II. HTML Sanity Checking
By Gernot Starke.
The system documented here is a small open source tool hosted on Github.
The full sourcecode is available - you might even configure your Gradle build to use this software. Just in case you’re writing documentation based on Asciidoctor, that would be a great idea!
But enough preamble. Let’s get started…
II.1. Introduction and Goals
HtmlSC supports authors creating digital formats by checking hyperlinks, images and similar resources.
1.1 Requirements Overview
The overall goal of HtmlSC is to create neat and clear reports, showing errors within HTML files. Below you find a sample report.
HtmlSanityCheck (HtmlSC) checks HTML for semantic errors, like broken links and missing images. It has been created to support authors who create HTML as output format.
- Authors write in formats like AsciiDoc, Markdown or other formats, which are transformed to HTML by the corresponding generators.
- HtmlSC checks the generated HTML for broken links, missing images and other semantic issues.
- HtmlSC creates a test report, similar to the well-known unit test report.
Basic Usage
- A user configures the location (directory and filename) of one or several HTML file(s), and the corresponding images directory.
- HtmlSC performs various checks on the HTML and
- reports its results either on the console or as HTML report.
HtmlSC can run from the command line or as Gradle plugin.

*Source excerpt*

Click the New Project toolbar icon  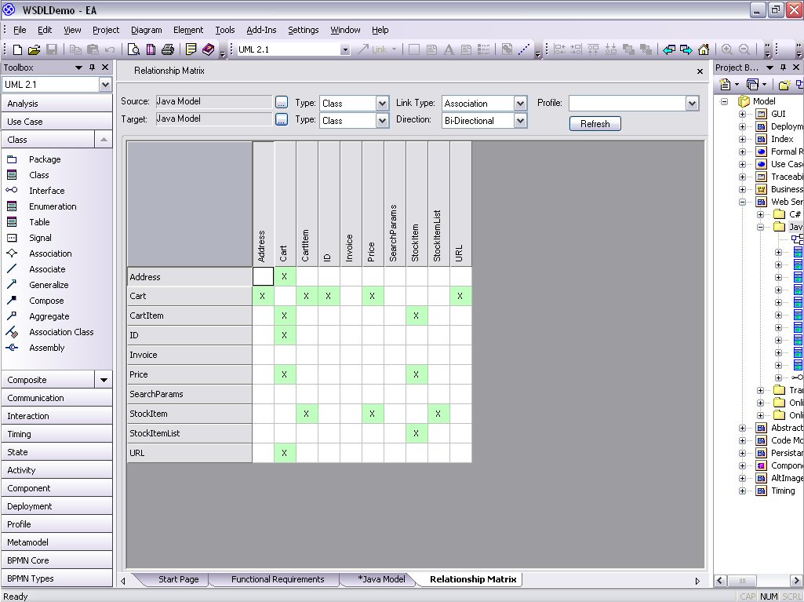pos(16,49)
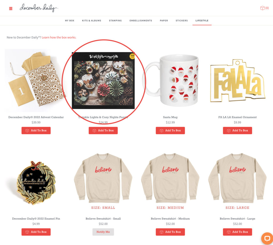
Task: Add the Advent Calendar to box
Action: (36, 131)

*Problems to solve*
1 - Transcribe the HTML Sanity Checking text from "- HtmlSC creates" up to and including "as HTML report.".
2 - According to the HTML Sanity Checking text, in what two ways can HtmlSC be run?

*Answers for the tasks*
1 -
- HtmlSC creates a test report, similar to the well-known unit test report.
Basic Usage
- A user configures the location (directory and filename) of one or several HTML file(s), and the corresponding images directory.
- HtmlSC performs various checks on the HTML and
- reports its results either on the console or as HTML report.

2 - From the command line or as a Gradle plugin.